Police in Zhengzhou city of Henan province held the factory workers on an offence equivalent to Taiwan’s “crime of breach of trust”, the island’s mainland affairs council said.

The council confirmed all four employees were Taiwanese and claimed that the “circumstances of the case are quite strange”.

The workers have been detained since January, Taiwanese media reported.

The council quoted Foxconn as saying that “the four employees did not harm the company’s interests”.

“This has seriously damaged the confidence of companies. We call on relevant departments on the other side of the Taiwan Strait to investigate and deal with it as soon as possible,” it said.

Taiwanese conglomerate Foxconn, one of the world’s largest manufacturers of consumer electronics, is known for being Apple’s main contractor.

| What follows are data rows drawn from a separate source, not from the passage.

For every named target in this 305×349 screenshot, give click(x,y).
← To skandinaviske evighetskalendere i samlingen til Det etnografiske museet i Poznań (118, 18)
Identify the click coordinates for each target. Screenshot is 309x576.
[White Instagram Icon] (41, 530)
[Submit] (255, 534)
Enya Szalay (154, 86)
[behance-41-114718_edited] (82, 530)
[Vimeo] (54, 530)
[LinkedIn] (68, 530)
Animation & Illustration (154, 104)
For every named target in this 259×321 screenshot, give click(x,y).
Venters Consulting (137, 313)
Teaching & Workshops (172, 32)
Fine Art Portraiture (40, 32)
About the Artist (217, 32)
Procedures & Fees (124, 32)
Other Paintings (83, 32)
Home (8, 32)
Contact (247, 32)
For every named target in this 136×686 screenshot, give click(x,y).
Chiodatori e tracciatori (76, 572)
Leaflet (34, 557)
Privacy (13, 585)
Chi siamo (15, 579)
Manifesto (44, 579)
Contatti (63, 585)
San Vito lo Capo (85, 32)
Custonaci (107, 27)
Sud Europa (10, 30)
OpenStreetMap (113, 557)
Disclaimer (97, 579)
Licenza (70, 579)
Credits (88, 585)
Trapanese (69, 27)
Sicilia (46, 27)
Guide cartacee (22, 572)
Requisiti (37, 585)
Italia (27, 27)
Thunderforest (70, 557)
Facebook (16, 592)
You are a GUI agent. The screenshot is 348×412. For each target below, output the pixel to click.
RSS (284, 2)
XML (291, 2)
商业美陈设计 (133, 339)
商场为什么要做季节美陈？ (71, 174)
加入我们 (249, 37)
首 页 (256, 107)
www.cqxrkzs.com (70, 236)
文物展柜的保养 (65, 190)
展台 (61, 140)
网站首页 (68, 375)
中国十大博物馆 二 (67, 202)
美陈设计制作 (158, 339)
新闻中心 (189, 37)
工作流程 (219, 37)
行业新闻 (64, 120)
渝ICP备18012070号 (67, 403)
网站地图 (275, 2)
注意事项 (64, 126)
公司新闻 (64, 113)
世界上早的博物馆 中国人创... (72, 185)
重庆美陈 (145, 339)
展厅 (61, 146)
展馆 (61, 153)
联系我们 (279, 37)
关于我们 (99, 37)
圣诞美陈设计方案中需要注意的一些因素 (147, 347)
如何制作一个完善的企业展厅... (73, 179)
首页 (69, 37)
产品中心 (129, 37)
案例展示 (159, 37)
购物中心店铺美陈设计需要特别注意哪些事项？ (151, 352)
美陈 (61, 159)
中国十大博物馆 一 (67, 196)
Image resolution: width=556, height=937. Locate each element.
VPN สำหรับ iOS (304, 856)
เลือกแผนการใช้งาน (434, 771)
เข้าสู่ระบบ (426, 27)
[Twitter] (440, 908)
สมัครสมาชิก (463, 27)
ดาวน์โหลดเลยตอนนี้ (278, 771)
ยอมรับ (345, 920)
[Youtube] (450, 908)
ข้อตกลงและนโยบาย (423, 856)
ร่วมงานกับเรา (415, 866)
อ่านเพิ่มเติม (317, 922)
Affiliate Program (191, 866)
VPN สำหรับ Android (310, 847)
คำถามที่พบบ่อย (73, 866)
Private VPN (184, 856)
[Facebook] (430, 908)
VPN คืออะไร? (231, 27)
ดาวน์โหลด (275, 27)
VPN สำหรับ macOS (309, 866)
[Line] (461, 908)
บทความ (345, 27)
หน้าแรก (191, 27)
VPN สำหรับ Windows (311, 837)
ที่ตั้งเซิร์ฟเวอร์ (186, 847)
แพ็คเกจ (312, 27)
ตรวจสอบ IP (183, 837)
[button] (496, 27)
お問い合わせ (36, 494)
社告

The workers were detained amid rising tensions between Beijing and Taiwan, with the Chinese military routinely flying aircraft into the island’s airspace. China regards Taiwan as part of its territory. The two split in 1949 after a civil war and have no official relations but are linked by billions of dollars in trade and investment.

Taiwanese businesses have invested billions of dollars in China since the country began landmark economic reforms four decades ago, drawn by a common culture and language and much lower costs.

Taiwan’s government earlier this year raised its travel warning for China, telling its citizens not to go unless absolutely necessary, following a threat from Beijing to execute those deemed “diehard” Taiwan independence supporters.

A court in Wenzhou sentenced Taiwanese activist Yang Chih-yuan to nine years in prison in September for secession.

Chinese authorities also detained an executive of Taiwan’s Formosa Plastics while trying to leave the country, according to media reports.

Last year, Foxconn offices in Guangdong and Jiangsu provinces were searched by Chinese tax officials when founder Terry Gou announced his bid to become the president of Taiwan.